Aux Pays-Bas, dans le cadre de son programme Fly Responsibly, KLM prévoit de remplacer certaines fréquences aériennes par des liaisons ferroviaires pour sa route Amsterdam-Bruxelles en 2020.
Le pays envisage par ailleurs de réintroduire les taxes au décollage, supprimées en 2009 après seulement un an. Ces taxes plus élevées ne devraient cependant pas s’appliquer aux passagers en transit.
La solution ne peut être que mondiale
Augmenter unilatéralement les taxes en Europe ne fait que renforcer les acteurs non-européens. Si l’on veut lutter contre le réchauffement climatique, une solution ne peut être que mondiale alors que les États-Unis, l’Inde et la Chine sont les plus gros émetteurs de CO2. Par ailleurs, l’automobile reste, et de loin, le secteur le plus polluant.

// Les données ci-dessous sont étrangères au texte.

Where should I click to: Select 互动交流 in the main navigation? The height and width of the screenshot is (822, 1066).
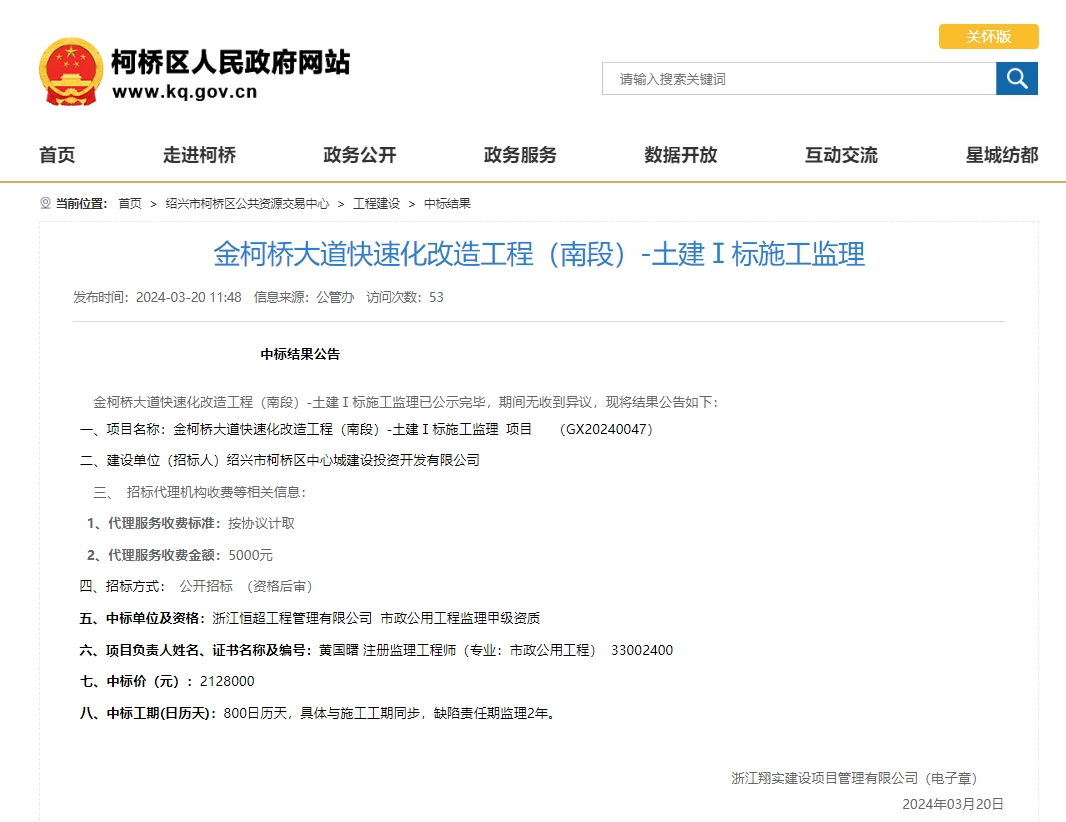pyautogui.click(x=841, y=155)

Dès lors, pourquoi cet acharnement sur les compagnies aériennes alors que les avions de nouvelles de nouvelle génération et les compensations mises en place par les compagnies aériennes vont permettre de réduire significativement l’impact des avions sur le climat ?
Ou à l’encontre des compagnies de transport maritime, et notamment de croisières, qui remplacent progressivement leurs moteurs au fuel lourd par des moteurs au gaz naturel liquéfié, qui n’émettent pratiquement plus aucune particule indésirable dans l’environnement ?
Il fait de moins en moins de doute qu’un puissant lobby s’active, à coups de fake news notamment, à discréditer le tourisme, qui serait responsable de tous les maux. Mais qui est derrière ce lobby ? La question mérite d’être posée.